By the time he was sixteen, Jephthah had learned to content himself with the companionship of the stable boys, who taught him skills that would turn out to be useful and even profitable for a young man who grew up poor in a rich man’s household. Once Jephthah learned to ride a horse, to fashion a weapon out of iron, to wield his weapon in a fight, he no longer cast yearnful glances at his father, no longer spoke sweetly to his stepmother in the vain hope that she would regard him as a son rather than a bastard. Then, one day, he rode into the courtyard of the great house and saw his half brothers sitting on low stools, their clothing rent and ashes on their head. Jephthah wondered for a moment who had died, and when he realized that it was his father, he was unmoved.
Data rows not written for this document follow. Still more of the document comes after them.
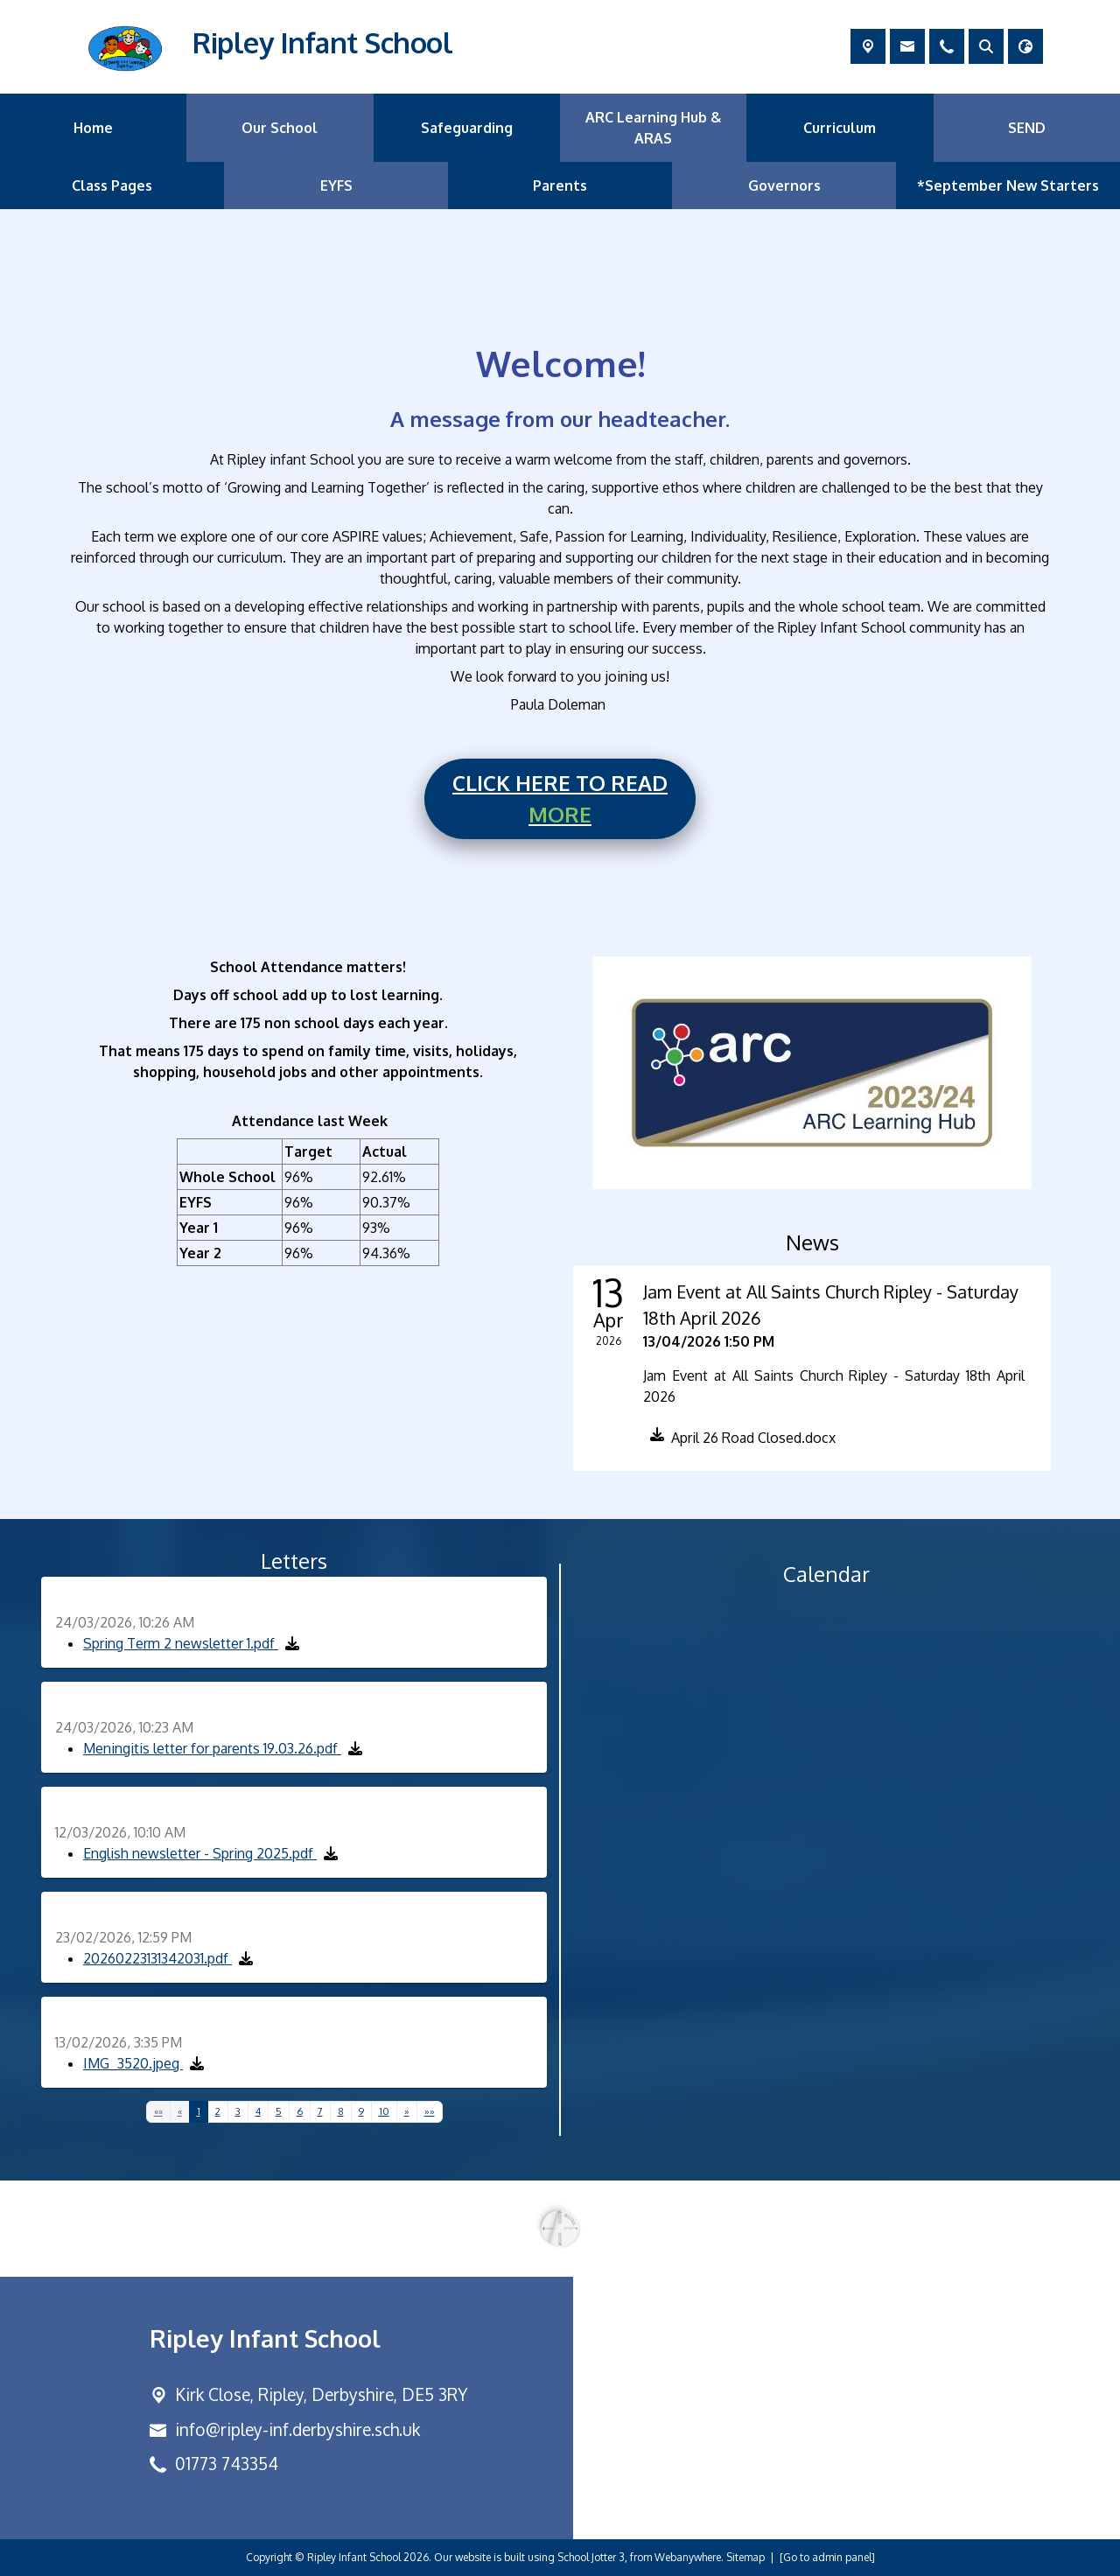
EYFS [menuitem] (336, 185)
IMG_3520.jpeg (133, 2063)
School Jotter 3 (591, 2557)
And Gilead’s wife bore him sons; and when his wife’s sons grew up, they drove out Jephthah, and said unto him: “Thou shalt not inherit our father’s house; for thou art the son of another woman.”


JUDGES 11.2
   

 

Still, Jephthah understood all too well what his father’s death would mean for him. When the thirty days of mourning had passed, Jephthah boldly presented himself at the door of the house and demanded his share of the rich estate his father had left behind. Jephthah was turned away like a whining beggar by his arrogant half brothers, who taunted Jephthah with the fact that
his
mother was not their father’s wife. “You will inherit nothing of our father’s estate,” one of them declared, “because you are the son of that
other
woman.”

Afire with anger and indignation, Jephthah took his complaint to the elders of Gilead, who finally agreed to consider the rival claims of the rich man’s sons. One day, Jephthah, his half brothers, and the gray-bearded elders of Gilead gathered in the house of the dead man, and Jephthah poured his bile into words of great passion. The elders stroked their beards and nodded their heads and even smiled now and then at Jephthah’s plea for justice—the
other
woman’s son had a surprising gift for the well-chosen and well-spoken word—and then, as if Jephthah had not spoken at all, the elders of Gilead pronounced judgment wholly in favor of his half brothers and briskly ordered him not to bother them again. Then they rose, bestowed one final patronizing smile on Jephthah, and rushed out of the house as if afraid that the eloquent young man might let his dagger speak for him.